> PROMPT:
Without the pictures, copy all the entries below exactly.
----- RECORDS SUPPLIED
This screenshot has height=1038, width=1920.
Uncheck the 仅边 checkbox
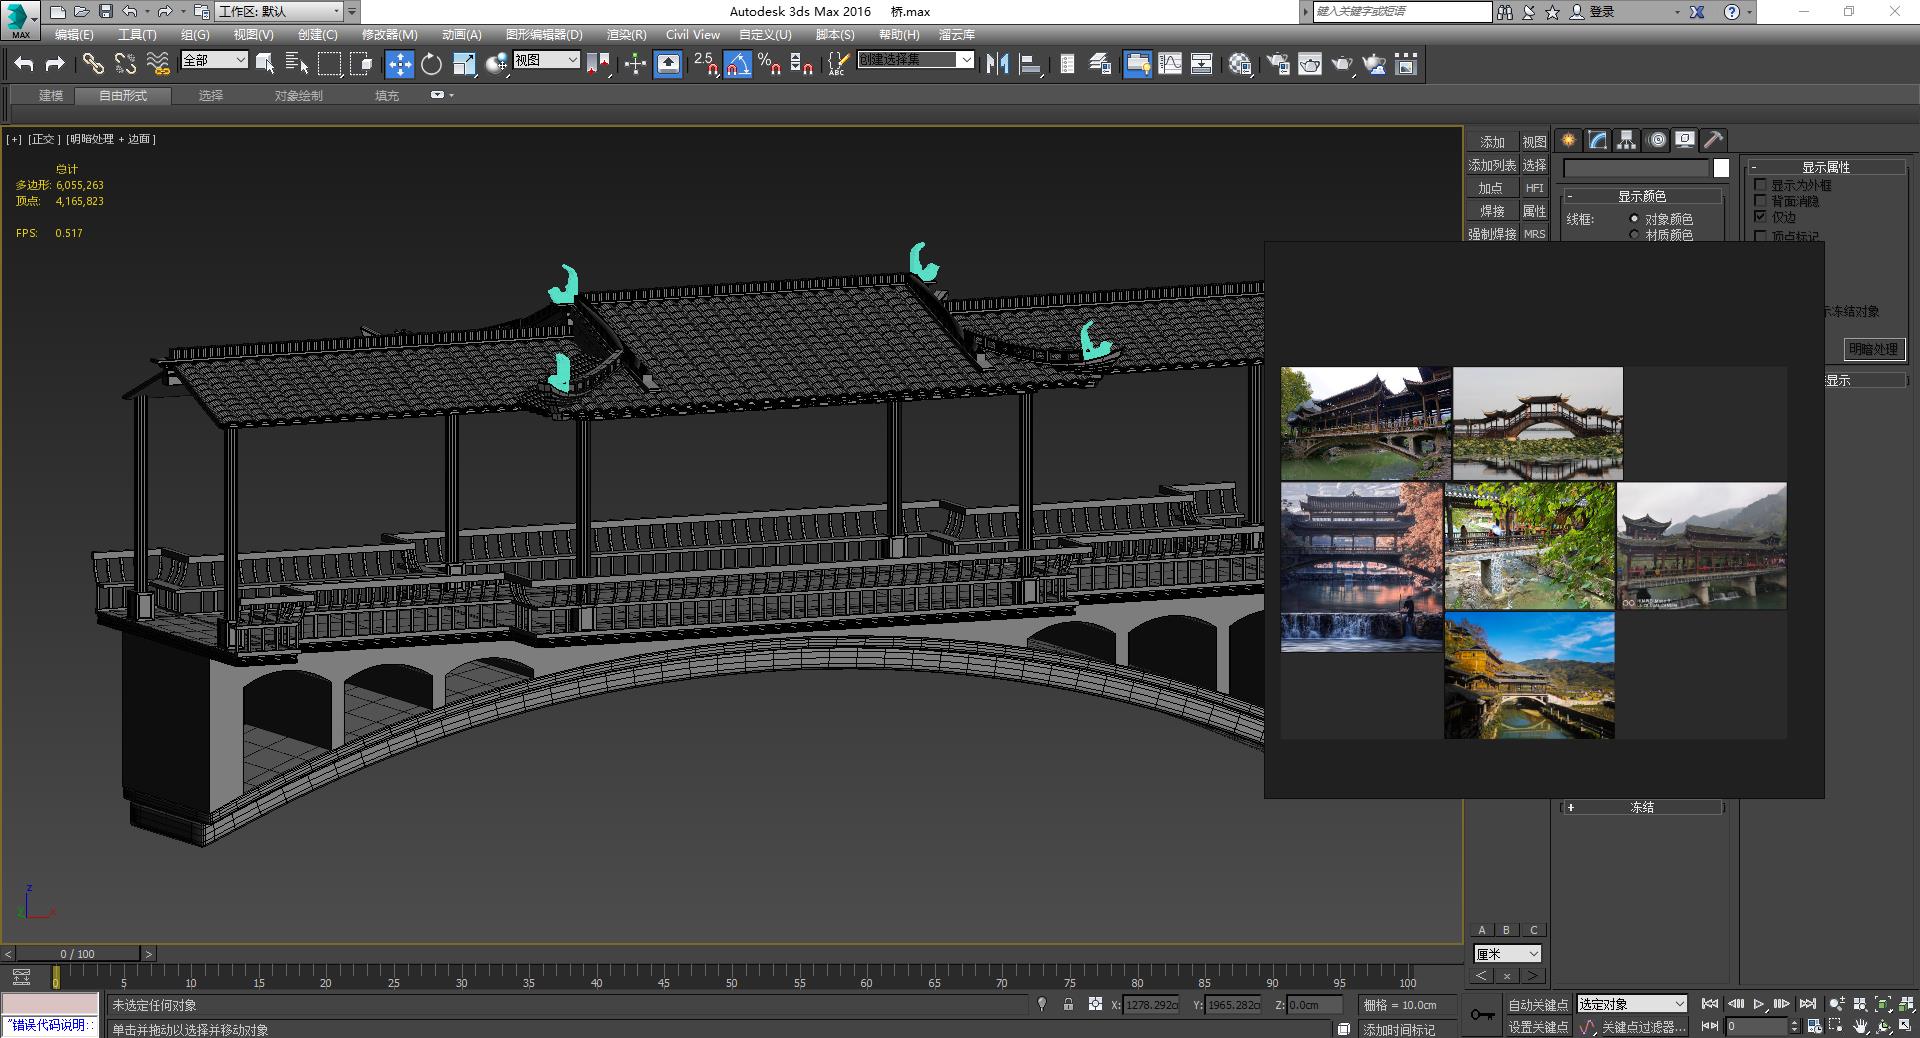1761,216
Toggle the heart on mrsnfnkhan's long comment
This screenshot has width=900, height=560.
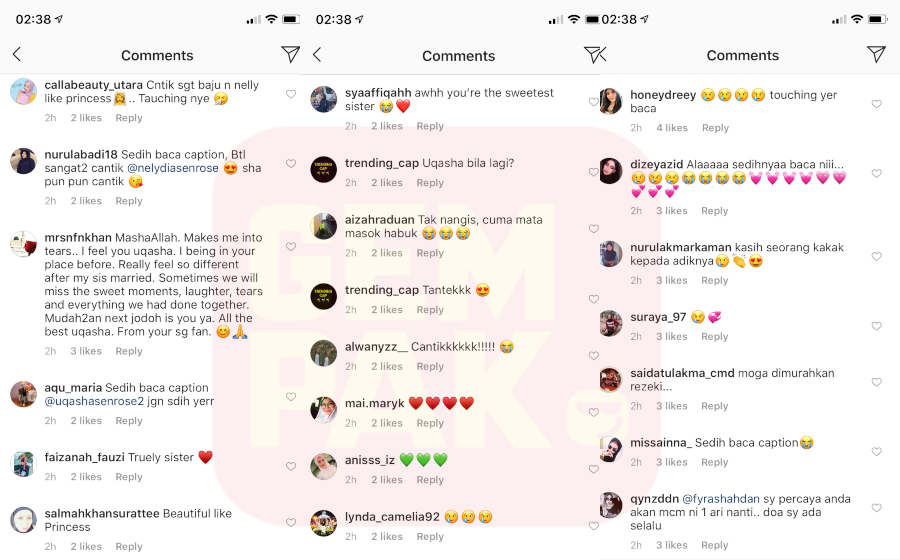(291, 247)
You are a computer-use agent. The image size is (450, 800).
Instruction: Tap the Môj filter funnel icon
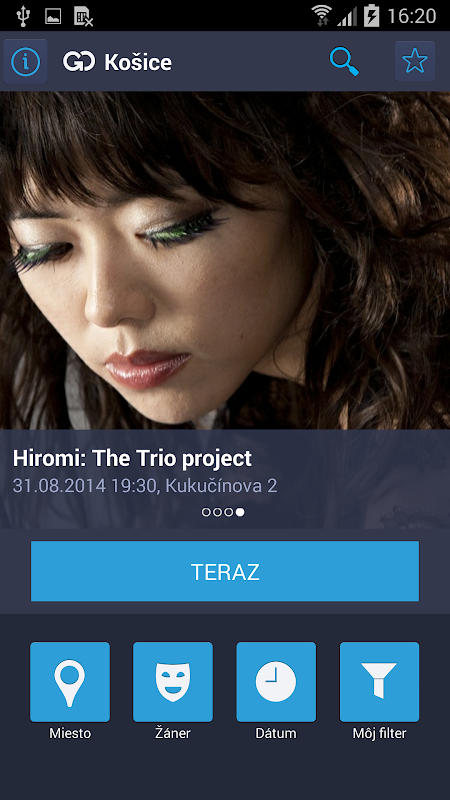(380, 682)
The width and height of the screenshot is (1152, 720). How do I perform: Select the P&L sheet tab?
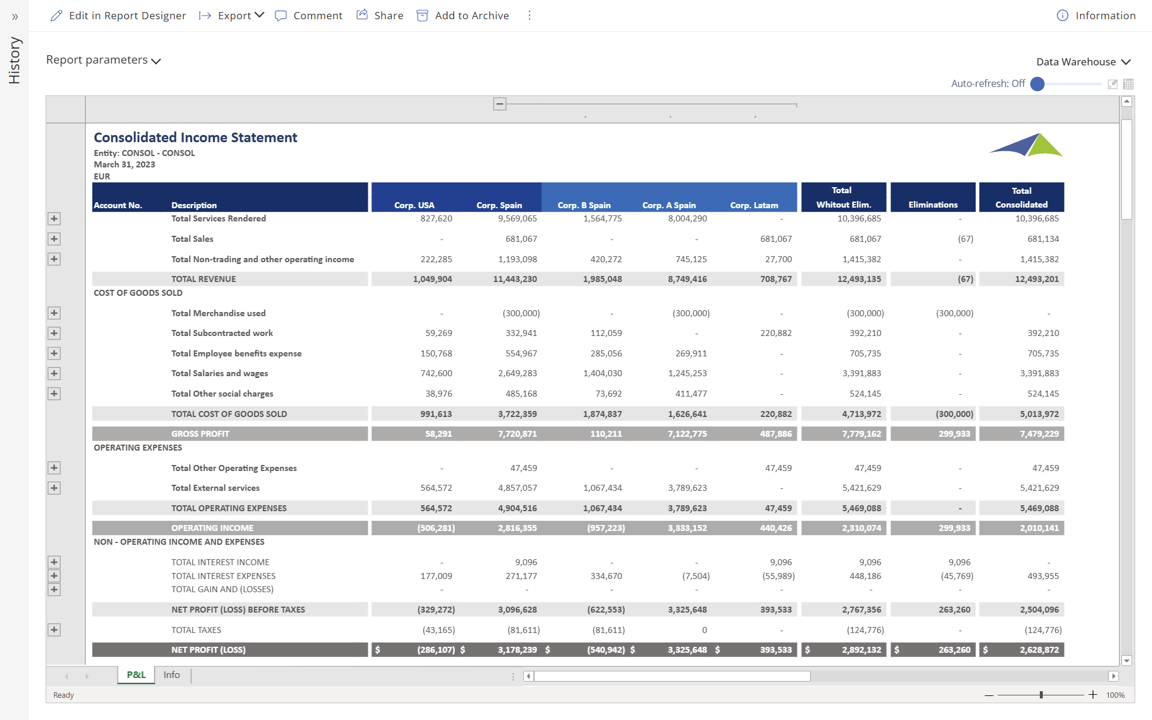click(x=136, y=675)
----------
> ANSWER FOR THE TASK:
This screenshot has height=1038, width=1920.
Uncheck the 仅边 checkbox
1761,216
Toggle the heart on mrsnfnkhan's long comment
This screenshot has width=900, height=560.
(291, 247)
You are a computer-use agent. The image size is (450, 800).
Instruction: Tap the Môj filter funnel icon
(380, 682)
The width and height of the screenshot is (1152, 720). How do I perform: Select the P&L sheet tab?
click(x=136, y=675)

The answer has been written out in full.